ACTIVITY => Retype the lines below exactly, from the one that contains "Trang chủ (140, 69)" through the last, and leave every picture out.

Saved data entries
━━━━━━━━━━

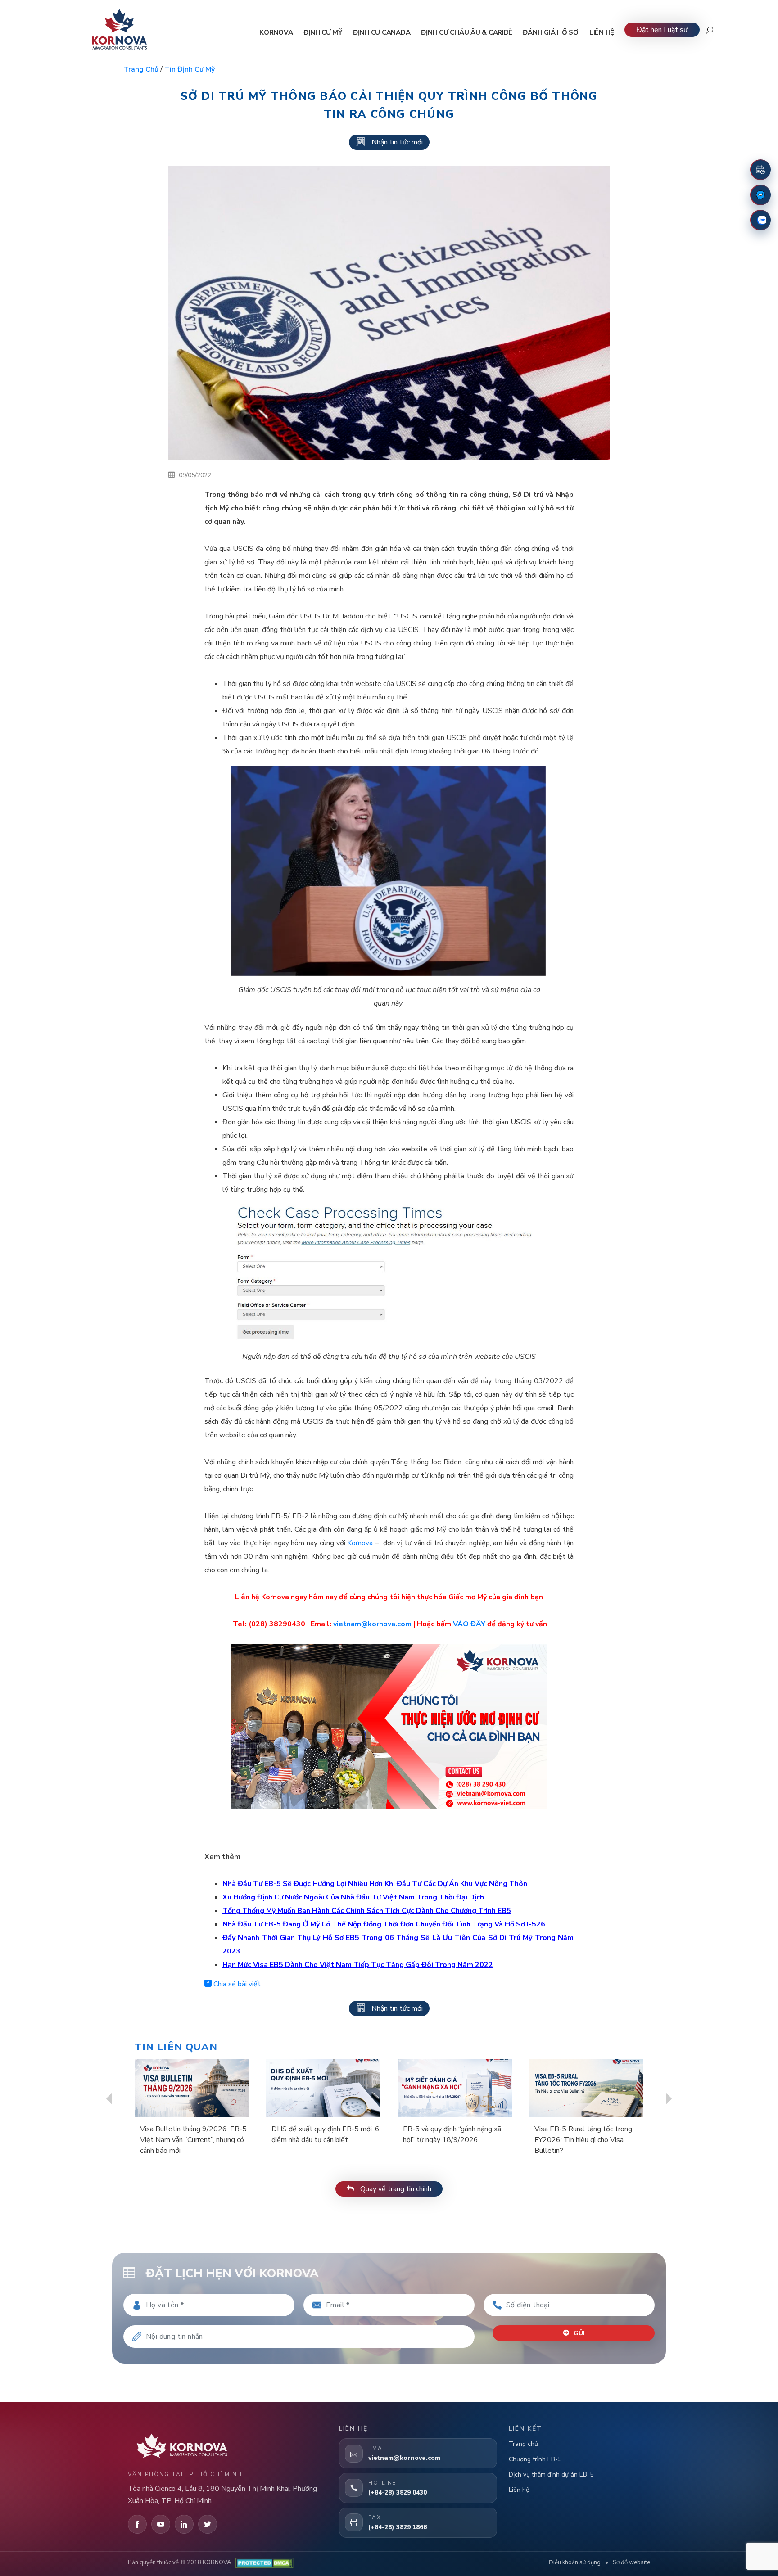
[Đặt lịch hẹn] (760, 169)
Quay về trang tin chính (394, 2189)
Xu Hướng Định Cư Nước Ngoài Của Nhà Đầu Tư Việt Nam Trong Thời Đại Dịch (353, 1897)
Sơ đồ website (631, 2562)
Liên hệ (519, 2490)
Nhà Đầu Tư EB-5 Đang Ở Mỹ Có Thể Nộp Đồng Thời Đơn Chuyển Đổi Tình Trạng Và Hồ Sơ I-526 (383, 1924)
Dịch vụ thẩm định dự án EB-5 (551, 2474)
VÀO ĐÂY (469, 1624)
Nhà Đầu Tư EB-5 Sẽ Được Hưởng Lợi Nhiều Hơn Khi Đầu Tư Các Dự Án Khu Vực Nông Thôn (374, 1884)
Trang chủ (140, 69)
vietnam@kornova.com (372, 1624)
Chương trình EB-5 (535, 2459)
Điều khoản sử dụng (575, 2562)
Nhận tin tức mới (397, 142)
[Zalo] (760, 220)
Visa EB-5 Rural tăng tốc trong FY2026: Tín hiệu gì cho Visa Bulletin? (583, 2140)
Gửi (578, 2333)
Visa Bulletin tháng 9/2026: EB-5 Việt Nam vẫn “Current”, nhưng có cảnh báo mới (193, 2140)
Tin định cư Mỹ (189, 69)
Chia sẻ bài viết (236, 1984)
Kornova (360, 1543)
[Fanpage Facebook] (760, 195)
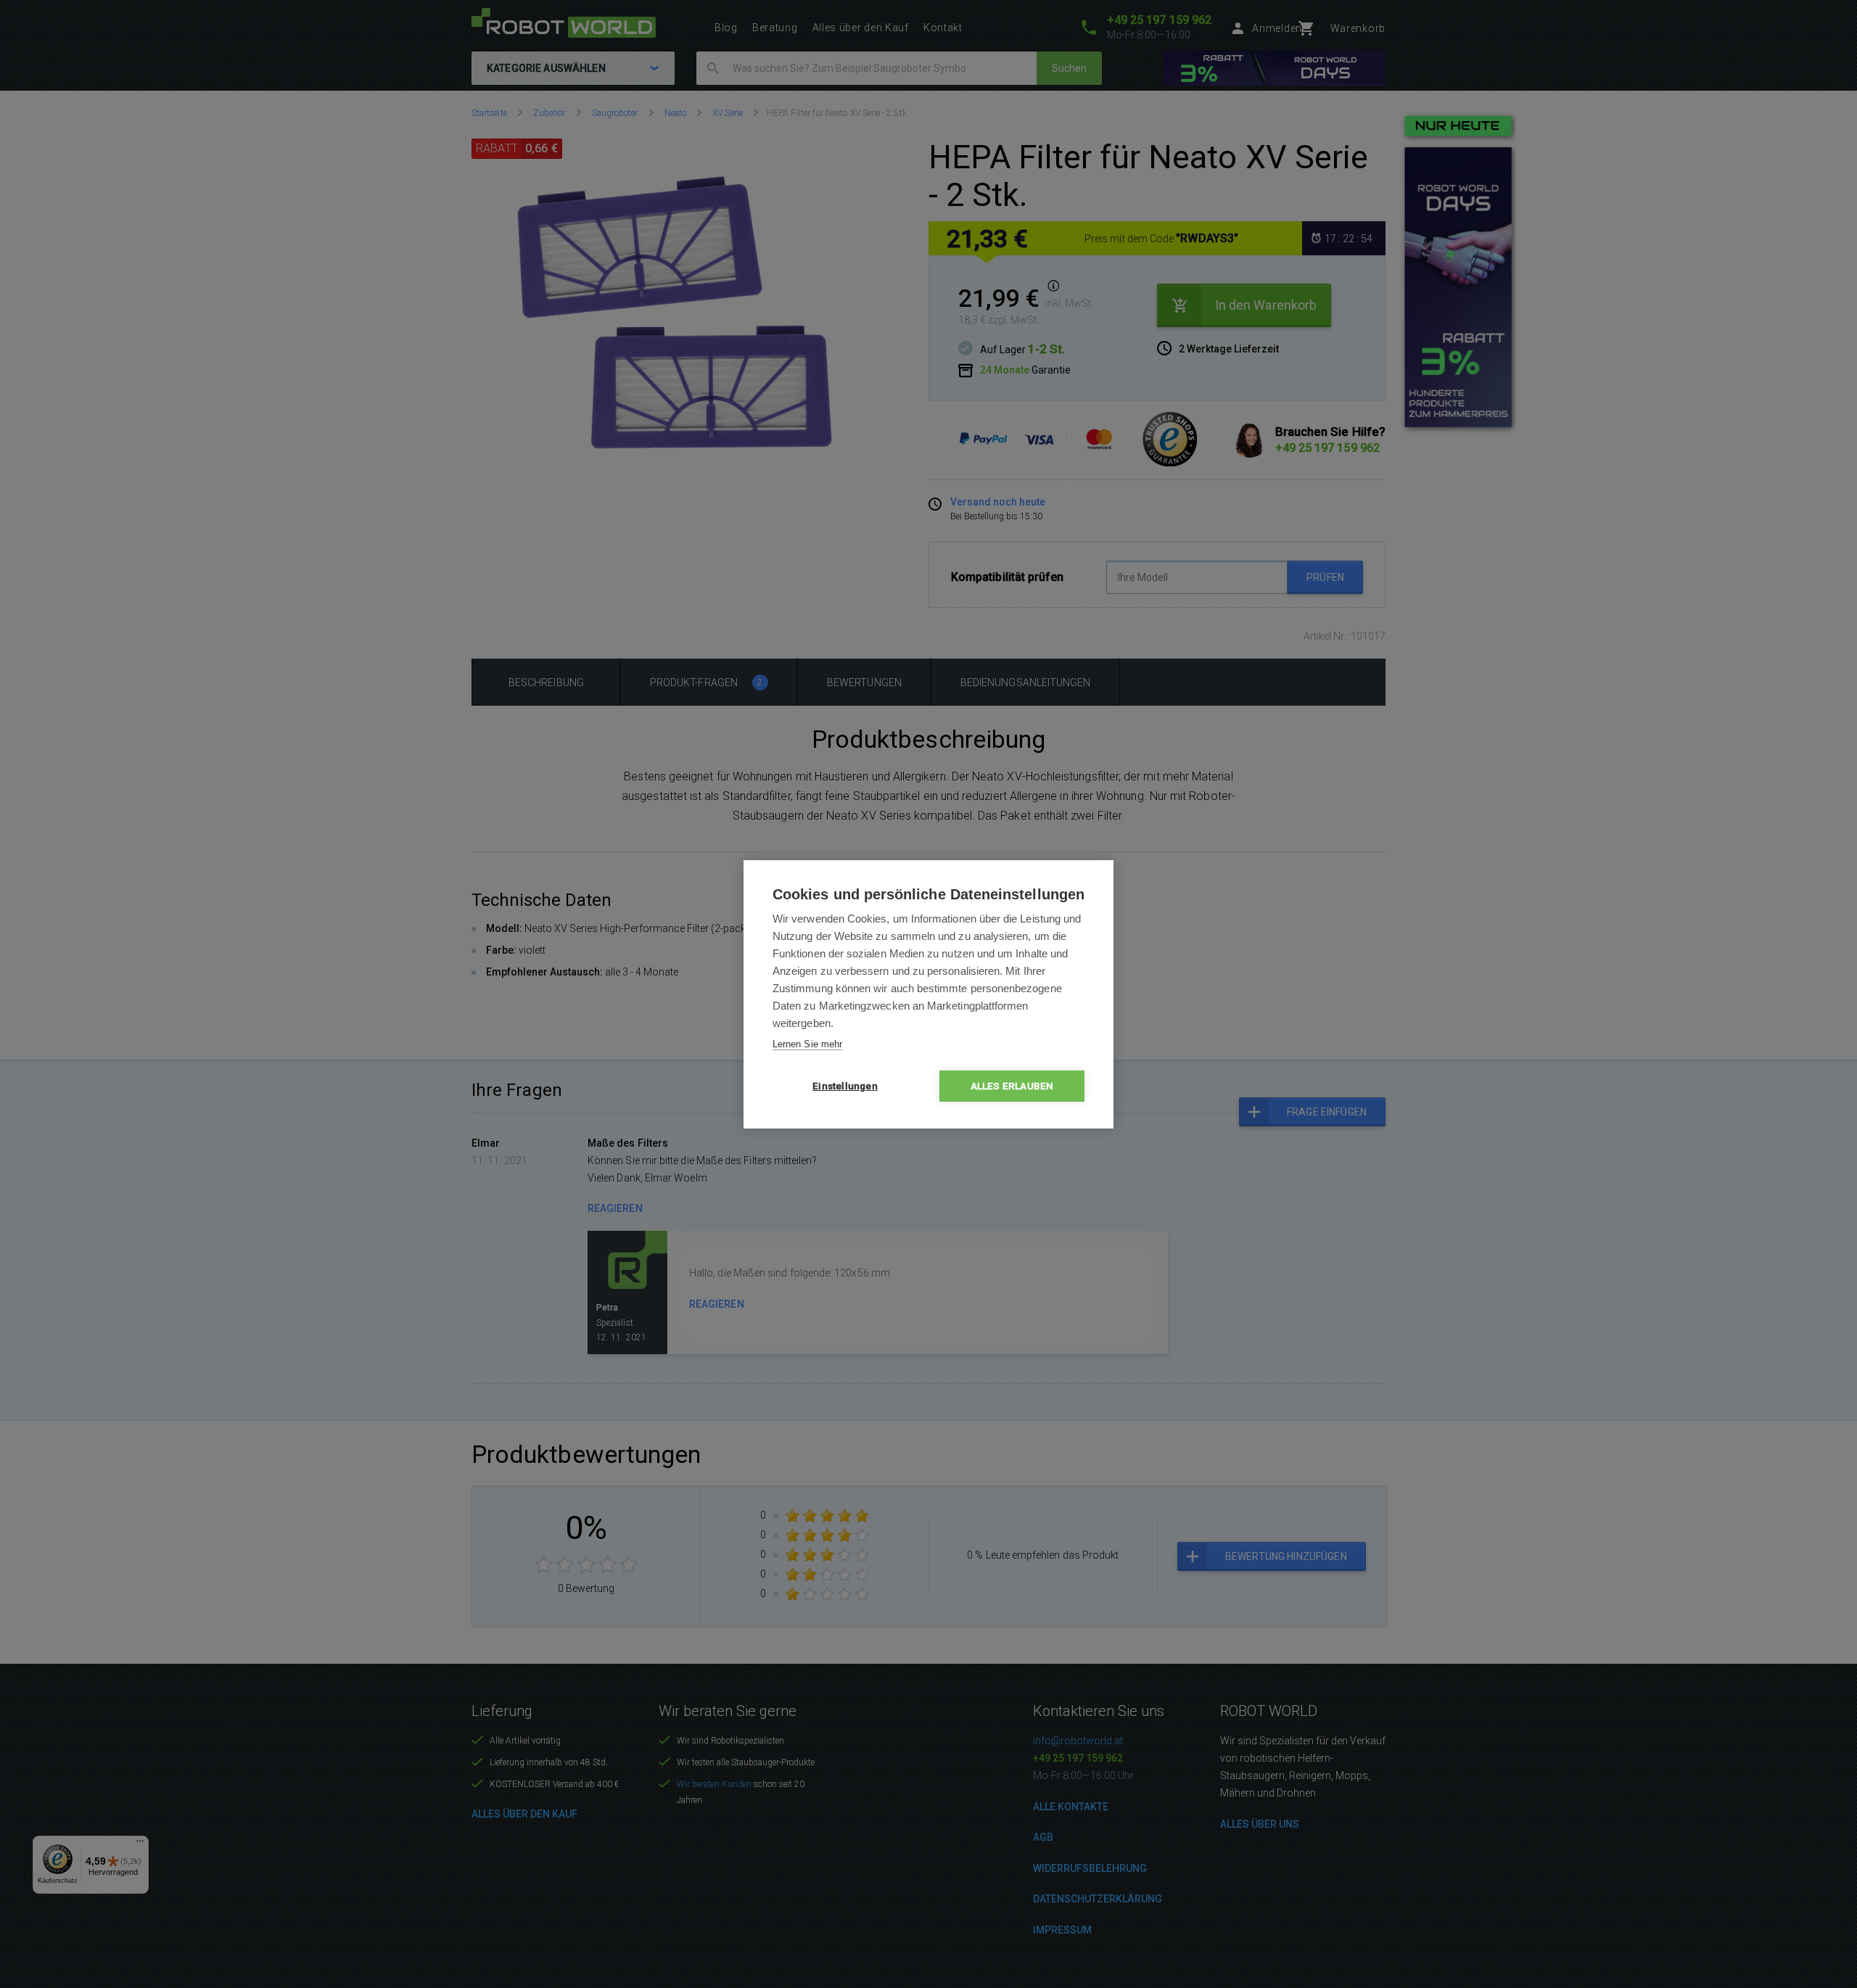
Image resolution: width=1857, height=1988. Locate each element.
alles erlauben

━━━━━━━━━━

TASK RESPONSE =>
Trang chủ (140, 69)
vietnam@kornova.com (372, 1624)
Chương trình EB-5 (535, 2459)
Điều khoản sử dụng (575, 2562)
Nhận tin tức mới (397, 142)
[Zalo] (760, 220)
Visa EB-5 Rural tăng tốc trong FY2026: Tín hiệu gì cho Visa Bulletin? (583, 2140)
Gửi (578, 2333)
Visa Bulletin tháng 9/2026: EB-5 Việt Nam vẫn “Current”, nhưng có cảnh báo mới (193, 2140)
Tin định cư Mỹ (189, 69)
Chia sẻ bài viết (236, 1984)
Kornova (360, 1543)
[Fanpage Facebook] (760, 195)
Image resolution: width=1857, height=1988. Locate each element.
alles erlauben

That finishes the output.